La axila vegetal, la piel de leche,
espumosa y floral, desnuda y sola,
espumosa y floral, desnuda y sola,
niegas tu cuerpo al mar, ola tras ola,
y lo entregas al sol: que le aproveche.
Todo lo que contemplo vibra y arde,
y mi deseo se cumple en mi deseo.
Calambur,
Ángel González
&
El cuento de la lechera debe acabar como una quiera, por principios. Basta con ponerle freno al sugarworld que nos sorbe la neurona para saber que los cuentos, en general, están adulterados.

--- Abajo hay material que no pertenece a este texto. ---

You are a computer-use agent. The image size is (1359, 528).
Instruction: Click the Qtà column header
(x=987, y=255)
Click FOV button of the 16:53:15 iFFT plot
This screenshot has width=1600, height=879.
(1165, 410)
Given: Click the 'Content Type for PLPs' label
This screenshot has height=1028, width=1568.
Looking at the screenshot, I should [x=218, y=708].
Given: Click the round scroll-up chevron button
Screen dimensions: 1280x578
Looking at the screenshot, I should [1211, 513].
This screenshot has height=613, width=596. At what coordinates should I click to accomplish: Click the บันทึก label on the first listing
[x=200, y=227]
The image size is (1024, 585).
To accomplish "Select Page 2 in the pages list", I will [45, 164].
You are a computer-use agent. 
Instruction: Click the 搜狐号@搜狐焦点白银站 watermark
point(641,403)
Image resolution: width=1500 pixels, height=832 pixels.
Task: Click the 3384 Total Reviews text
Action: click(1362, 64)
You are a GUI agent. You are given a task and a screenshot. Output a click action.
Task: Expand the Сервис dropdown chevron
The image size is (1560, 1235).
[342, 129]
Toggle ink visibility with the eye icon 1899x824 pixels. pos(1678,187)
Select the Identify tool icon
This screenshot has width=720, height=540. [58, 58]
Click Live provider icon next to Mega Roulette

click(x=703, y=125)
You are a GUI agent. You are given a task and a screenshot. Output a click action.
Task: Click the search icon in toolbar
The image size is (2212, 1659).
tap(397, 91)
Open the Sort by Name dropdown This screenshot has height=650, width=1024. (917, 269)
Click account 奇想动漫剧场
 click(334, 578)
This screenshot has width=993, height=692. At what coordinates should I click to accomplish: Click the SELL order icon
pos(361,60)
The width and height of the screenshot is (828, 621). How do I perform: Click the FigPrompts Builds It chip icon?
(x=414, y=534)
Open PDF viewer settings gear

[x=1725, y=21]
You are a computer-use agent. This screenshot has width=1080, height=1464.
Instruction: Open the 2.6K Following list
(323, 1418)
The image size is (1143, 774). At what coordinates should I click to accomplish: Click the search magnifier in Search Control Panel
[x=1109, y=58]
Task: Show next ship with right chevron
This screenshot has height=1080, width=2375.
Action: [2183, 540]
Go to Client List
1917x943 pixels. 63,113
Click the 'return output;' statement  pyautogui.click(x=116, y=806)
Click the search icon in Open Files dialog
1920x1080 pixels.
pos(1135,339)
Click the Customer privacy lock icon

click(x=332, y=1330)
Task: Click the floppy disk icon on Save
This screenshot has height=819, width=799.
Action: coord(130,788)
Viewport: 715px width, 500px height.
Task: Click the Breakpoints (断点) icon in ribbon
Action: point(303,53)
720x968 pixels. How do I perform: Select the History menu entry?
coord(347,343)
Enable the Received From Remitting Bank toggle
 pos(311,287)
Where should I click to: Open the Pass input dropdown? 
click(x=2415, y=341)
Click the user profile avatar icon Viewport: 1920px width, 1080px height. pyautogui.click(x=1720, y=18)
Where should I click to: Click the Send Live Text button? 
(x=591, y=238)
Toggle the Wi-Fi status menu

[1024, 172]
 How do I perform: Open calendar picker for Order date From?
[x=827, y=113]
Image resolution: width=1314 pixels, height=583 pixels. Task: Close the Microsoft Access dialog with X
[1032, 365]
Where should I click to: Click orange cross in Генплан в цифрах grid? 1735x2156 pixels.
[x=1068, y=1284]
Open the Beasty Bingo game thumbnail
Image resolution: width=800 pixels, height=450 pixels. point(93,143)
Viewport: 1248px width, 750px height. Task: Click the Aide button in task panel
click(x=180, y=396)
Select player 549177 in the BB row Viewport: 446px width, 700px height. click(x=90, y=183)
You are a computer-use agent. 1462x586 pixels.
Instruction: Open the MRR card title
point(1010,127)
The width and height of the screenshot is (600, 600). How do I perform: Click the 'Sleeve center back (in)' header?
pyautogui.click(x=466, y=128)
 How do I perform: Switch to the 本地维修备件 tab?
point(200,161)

Si el protagonista de mi cuento fuera un Rocco cualquiera, montaría una lechería en un prado verde pero no se enamoraría de una cándida pastorcita ni podría vivir sólo de la leche de otros. Tendría que buscarse las habichuelas y tirar, en caso necesario, de tachuelas.
Si fuera un niño, soñaría con ser forense antes que futbolista y le daría patadas a una cabeza de trapo para desahogar su frustación y entretenerse. Al menos, hasta que tocase comer pollo y pudiera diseccionar cada muslo en busca de hilios y paquetes neurovasculares. Como quien hace bolitas con la miga del pan y las engulle.
Si fuese un adulto, elegido ad hoc para tal propósito, le haría inventarse un cuento para que me regalara los oídos cada noche. Haciendo abuso de su imaginación y obligándole a extender las alas a mi antojo. Hielo y humo a demanda alimentarían los esfuerzos.
Porque el cuento de la lechera ha de acabar como una quiera y antes que ambiciosa me reconozco viciosa. Puestos a elegir final que sea con blanca esperma resbalando por la espina dorsal.